Why materials science is a mystery to most people and why it’s important
When I (used to) get a haircut or take an Uber, the #1 question I got is the same one everyone else gets: “What do you do?” If I’m feeling really adventurous, I might say “I’m a graduate student studying materials science.” I’m never feeling really adventurous. It is extremely unlikely that the person I’m talking to will have heard of materials science as a field of study, even though the name is pretty descriptive and self-explanatory. It’s much easier to say “physics” or “chemistry.” Even if my conversation partner isn’t exactly sure what a physics graduate student does, they at least have an impression about what physics is. Almost no one outside of science has heard of materials science (although there are probably more people working in materials science than any field other than biology). I have a few ideas about why that is, how to change it, and why it’s important to do so.
The materials science PR problem
- The first rule of materials science club is that you don’t talk about materials science club. Materials scientists do not self-promote to the same degree that physicists do. If you have an interest in pop science, you recognize Carl Sagan and Stephen Hawking, but you’ve never heard of John Bardeen or Mildred Dresselhaus.

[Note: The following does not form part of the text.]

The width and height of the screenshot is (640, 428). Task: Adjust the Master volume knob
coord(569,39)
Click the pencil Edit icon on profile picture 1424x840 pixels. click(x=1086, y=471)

- Almost everyone takes chemistry in high school and many people take physics, or at least know that some of their peers are in a class studying how balls roll down hills. I’ve never heard of a high school offering a materials science course.
- Many universities don’t have a dedicated materials science department and many of those that do were, until recently, called “metallurgy.” It’s also typical to have materials science departments as subsidiaries of larger, better known departments like physics or mechanical engineering. Few majors require materials science coursework, whereas all STEM majors take introductory physics and chemistry.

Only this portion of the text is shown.